Jeszcze w czwartek lekarze próbowali przekonać Emmanuela Macrona, że organizacja głosowania w takim momencie nie ma sensu. Dołączyli do nich niektórzy politycy, w tym przewodniczący sześciu regionów kraju, a także m.in. senator z departamentu Eure i potomek ostatniego króla Polski Ladislas Poniatowski.
Powoływali się na przykład Borisa Johnsona, który przesunął o wiele miesięcy wybory samorządowe w Wielkiej Brytanii. I wskazywali, że gdy do oddania głosu jest uprawnionych blisko 45 mln ludzi, nie da się uniknąć uścisków dłoni, dotykania potencjalnie zakażonych powierzchni, złamania zaleceń o utrzymaniu przynajmniej metrowej odległości między osobami, które przyszły do lokali wyborczych.

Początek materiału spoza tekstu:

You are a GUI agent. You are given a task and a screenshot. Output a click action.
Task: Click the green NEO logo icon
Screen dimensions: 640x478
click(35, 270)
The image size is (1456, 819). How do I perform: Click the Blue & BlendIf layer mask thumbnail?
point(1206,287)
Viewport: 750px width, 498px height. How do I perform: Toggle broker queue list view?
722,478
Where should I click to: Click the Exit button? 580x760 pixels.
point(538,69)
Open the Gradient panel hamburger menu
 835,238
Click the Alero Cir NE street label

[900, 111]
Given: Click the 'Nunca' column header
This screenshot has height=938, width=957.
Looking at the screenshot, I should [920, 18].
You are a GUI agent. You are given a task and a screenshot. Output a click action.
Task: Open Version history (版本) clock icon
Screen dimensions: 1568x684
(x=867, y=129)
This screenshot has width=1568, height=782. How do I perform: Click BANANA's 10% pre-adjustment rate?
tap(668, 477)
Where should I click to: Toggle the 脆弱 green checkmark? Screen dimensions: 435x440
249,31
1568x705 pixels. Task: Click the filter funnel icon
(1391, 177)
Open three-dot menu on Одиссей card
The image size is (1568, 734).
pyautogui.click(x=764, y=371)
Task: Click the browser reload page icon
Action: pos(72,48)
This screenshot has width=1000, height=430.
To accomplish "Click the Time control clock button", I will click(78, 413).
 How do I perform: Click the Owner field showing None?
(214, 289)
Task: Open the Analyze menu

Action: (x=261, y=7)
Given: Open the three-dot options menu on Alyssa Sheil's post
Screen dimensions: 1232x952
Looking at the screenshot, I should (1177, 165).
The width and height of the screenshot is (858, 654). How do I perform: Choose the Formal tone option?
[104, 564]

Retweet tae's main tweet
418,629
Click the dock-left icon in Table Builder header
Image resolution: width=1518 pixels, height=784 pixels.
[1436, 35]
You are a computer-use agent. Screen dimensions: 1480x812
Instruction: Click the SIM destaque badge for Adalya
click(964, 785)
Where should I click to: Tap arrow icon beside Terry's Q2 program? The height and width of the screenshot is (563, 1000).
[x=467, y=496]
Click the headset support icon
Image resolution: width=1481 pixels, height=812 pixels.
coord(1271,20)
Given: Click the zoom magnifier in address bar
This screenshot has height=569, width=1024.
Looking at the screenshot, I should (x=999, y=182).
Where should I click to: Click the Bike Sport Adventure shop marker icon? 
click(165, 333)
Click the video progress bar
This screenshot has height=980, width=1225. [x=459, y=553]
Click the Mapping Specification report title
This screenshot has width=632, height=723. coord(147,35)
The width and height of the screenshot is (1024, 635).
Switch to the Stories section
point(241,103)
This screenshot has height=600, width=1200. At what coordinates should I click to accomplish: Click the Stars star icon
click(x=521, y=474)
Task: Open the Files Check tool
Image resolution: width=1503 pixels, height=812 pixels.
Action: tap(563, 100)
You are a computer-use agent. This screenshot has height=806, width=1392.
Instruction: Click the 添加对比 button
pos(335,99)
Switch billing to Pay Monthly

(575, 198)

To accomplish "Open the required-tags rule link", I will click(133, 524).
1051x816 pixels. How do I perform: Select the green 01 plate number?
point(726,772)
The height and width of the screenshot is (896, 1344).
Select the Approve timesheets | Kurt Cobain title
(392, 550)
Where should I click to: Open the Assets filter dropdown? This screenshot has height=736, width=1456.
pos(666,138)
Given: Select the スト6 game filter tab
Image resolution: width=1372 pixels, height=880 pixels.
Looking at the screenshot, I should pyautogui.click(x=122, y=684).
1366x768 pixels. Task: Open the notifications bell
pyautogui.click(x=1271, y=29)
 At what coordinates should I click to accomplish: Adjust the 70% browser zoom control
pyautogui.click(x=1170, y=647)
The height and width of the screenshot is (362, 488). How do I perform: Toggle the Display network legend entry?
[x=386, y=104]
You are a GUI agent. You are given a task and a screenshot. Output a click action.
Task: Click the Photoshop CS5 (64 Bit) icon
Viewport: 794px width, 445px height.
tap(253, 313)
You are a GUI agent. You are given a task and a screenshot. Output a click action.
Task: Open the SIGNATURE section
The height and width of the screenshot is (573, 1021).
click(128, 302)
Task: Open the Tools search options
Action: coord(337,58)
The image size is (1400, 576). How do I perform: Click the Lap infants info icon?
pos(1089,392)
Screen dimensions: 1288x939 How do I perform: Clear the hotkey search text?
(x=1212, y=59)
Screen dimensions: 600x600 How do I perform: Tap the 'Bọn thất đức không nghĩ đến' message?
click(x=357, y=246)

Sytuacji tym groźniejszej, że jak w wielu innych krajach, to seniorzy najchętniej korzystają z prawa wyborczego.
Jeszcze w sobotę premier Édouard Philippe ogłosił trzeci stopień alarmu epidemiologicznego, co oznacza m.in. zamknięcie już nie tylko szkół i urzędów, ale i restauracji, kawiarni oraz sklepów poza spożywczymi. W ciągu 72 godzin liczba chorych się podwoiła, dochodząc w sobotę do 4,5 tys. przypadków. Jeśli epidemia nie zostanie powstrzymana, za miesiąc 5 mln Francuzów może być zarażona. Tymczasem kraj dysponuje tylko 5 tys. łóżek wyposażonych w sprzęt reanimacyjny, w większości już zajętych.
Macrona do przeprowadzenia wyborów miał jednak przekonać m.in. przewodniczący Senatu Gérard Larcher i przewodniczący Związków Merów Francji François Baroin, wskazując, że „nie można zrywać ciągłości demokratycznej" republiki. Sondaż dla „Le Figaro" wskazuje zresztą, że 64 proc. Francuzów aprobuje taką decyzję.
Prezydent mógłby łatwo paść ofiarą oskarżeń, że „przestraszył się wyborów", bo kandydaci jego ugrupowania, La République en Marche (LREM), nie są faworytami. Ostatnie wybory samorządowe odbyły się we Francji w 2014 r., a więc nim fala makronizmu podbiła Pałac Elizejski i Zgromadzenie Narodowe. Jednak brak zakotwiczenia w „głębokiej Francji" pozostał poważną słabością francuskiego przywódcy, w szczególności utrudniając mu wytłumaczenie sensu przeprowadzonych reform.